Background: A cross-sectional study was performed among 78-year-old schoolchildren during the winter of 1996 in three municipalities in the most northern province of Sweden, Norrbotten. The study was the starting point of a longitudinal study of asthma, rhinitis, eczema, and type-1 allergy, and provided data on prevalence and risk factors for these conditions. The aim of the present study was to validate the classification of asthma based on a parental questionnaire, and to examine risk factors for atopic and nonatopic asthma.
Methods: The ISAAC questionnaire with additional questions was distributed by the schools to the parents. The response rate was 97%, and 3431 completed questionnaires were returned. The children in Kiruna and Luleå were also invited to be skin tested, and 2149 (88%) were tested with 10 common airborne allergens. A structured interview was administered by pediatricians in stratified samples of the children to test the validity of the diagnosis of asthma based on the questionnaire.

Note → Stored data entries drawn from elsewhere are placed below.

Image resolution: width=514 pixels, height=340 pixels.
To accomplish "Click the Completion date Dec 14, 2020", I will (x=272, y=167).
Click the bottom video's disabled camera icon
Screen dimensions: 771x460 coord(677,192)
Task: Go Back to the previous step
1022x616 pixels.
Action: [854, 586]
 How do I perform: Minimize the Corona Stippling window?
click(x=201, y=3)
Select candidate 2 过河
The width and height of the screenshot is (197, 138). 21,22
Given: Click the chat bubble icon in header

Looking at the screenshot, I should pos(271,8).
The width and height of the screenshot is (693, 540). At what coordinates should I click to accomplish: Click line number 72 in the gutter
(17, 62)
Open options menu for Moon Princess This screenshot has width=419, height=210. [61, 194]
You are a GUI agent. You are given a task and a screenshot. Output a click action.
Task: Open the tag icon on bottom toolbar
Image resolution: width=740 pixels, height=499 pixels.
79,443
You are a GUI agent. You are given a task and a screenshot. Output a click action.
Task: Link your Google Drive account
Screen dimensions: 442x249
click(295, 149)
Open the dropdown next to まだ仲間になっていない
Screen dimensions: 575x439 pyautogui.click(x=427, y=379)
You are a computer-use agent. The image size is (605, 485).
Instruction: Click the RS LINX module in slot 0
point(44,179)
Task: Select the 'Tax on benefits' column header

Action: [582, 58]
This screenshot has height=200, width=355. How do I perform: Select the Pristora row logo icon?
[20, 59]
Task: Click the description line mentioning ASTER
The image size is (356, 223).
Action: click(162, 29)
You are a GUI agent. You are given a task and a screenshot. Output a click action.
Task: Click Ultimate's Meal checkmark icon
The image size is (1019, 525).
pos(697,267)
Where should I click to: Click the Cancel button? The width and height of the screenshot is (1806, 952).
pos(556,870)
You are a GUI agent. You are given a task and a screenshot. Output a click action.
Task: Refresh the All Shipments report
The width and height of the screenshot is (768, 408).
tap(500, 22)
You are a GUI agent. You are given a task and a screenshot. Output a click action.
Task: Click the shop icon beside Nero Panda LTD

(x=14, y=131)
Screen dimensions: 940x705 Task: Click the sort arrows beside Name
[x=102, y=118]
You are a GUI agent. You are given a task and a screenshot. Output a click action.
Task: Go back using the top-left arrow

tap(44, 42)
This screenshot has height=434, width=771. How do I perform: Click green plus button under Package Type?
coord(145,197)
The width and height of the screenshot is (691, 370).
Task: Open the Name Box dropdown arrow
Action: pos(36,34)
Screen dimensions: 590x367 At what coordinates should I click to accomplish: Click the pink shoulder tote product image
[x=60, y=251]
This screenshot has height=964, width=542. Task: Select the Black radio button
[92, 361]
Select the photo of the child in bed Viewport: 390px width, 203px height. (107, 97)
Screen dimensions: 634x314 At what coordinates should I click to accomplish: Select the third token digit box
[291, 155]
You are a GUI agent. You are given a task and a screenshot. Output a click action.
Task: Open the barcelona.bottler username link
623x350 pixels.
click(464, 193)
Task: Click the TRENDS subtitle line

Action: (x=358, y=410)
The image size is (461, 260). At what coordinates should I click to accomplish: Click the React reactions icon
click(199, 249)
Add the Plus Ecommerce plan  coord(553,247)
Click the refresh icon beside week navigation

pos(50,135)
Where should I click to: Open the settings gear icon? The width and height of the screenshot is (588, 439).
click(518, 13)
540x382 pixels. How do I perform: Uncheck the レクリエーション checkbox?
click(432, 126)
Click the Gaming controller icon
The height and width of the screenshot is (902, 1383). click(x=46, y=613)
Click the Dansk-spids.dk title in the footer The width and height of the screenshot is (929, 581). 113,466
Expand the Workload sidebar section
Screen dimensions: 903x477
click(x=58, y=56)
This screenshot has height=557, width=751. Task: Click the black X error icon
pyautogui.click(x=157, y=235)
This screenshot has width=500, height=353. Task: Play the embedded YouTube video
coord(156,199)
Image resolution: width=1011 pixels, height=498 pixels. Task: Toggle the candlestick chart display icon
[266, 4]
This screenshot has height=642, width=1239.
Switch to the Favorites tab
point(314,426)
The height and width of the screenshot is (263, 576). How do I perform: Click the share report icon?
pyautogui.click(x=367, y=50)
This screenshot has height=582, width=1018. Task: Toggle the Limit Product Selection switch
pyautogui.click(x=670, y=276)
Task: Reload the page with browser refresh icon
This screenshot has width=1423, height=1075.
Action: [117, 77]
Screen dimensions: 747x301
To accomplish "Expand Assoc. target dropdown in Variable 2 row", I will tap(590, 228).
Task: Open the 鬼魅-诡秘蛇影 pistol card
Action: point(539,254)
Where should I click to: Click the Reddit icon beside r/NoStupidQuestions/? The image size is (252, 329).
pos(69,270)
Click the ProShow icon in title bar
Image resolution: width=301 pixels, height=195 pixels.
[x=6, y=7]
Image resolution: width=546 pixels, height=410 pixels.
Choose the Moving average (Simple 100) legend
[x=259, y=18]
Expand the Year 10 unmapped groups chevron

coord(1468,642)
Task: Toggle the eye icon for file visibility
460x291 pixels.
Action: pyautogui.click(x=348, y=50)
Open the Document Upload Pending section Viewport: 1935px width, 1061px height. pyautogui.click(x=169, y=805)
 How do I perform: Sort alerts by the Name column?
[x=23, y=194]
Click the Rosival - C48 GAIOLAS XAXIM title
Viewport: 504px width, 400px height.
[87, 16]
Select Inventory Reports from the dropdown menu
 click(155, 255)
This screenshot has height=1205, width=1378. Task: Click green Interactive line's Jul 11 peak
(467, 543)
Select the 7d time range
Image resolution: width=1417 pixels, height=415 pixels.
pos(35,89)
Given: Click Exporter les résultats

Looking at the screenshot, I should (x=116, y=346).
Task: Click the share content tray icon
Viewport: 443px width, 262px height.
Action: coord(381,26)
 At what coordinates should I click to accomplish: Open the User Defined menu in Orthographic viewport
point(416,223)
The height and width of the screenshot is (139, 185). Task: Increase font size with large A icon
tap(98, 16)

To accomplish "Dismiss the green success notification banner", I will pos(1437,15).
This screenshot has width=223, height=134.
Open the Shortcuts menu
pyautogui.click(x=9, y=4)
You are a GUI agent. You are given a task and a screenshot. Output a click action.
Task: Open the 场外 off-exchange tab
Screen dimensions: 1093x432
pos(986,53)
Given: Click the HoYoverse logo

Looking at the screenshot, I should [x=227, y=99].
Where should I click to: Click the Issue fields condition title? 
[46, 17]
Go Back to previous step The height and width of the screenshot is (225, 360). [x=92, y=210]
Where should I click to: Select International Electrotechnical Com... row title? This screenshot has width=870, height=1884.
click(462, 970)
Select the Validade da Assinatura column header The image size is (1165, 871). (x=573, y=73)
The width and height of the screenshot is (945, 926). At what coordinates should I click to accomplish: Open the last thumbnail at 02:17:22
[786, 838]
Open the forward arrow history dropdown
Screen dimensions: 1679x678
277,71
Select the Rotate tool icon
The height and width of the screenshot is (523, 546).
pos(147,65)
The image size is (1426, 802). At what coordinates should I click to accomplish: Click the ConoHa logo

Results: After the validation study, the prevalence of "ever asthma" was estimated to be 8.0%. The specificity of the question, "Has your child been diagnosed as having asthma by a physician?", was high, >99%, while the sensitivity was around 70%. The strongest risk factor for "ever asthma" was a positive skin test (OR 3.9). Risk factors for asthma in the asthmatics who were not sensitized were family history of asthma, OR 3.6; breast-feeding less than 3 months, OR 1.8; past or present dampness at home, OR 1.8; smoking mother, OR 1.7; and male sex, OR 1.6. Among the sensitized asthmatics, only a family history of asthma was a significant risk factor (OR 3.0), while breast-feeding less than 3 months was not associated with an increased risk (OR 1.0). A synergistic effect between genetic and environmental factors was found especially in the nonatopic asthmatics; the children with a family history of asthma who had a smoking mother and past or present dampness at home had an OR for "ever asthma" of 13.
Conclusions: Different risk-factor patterns were found for asthma and type-1 allergy. In addition, the risk factors for atopic or allergic asthma diverged from those for nonatopic asthma.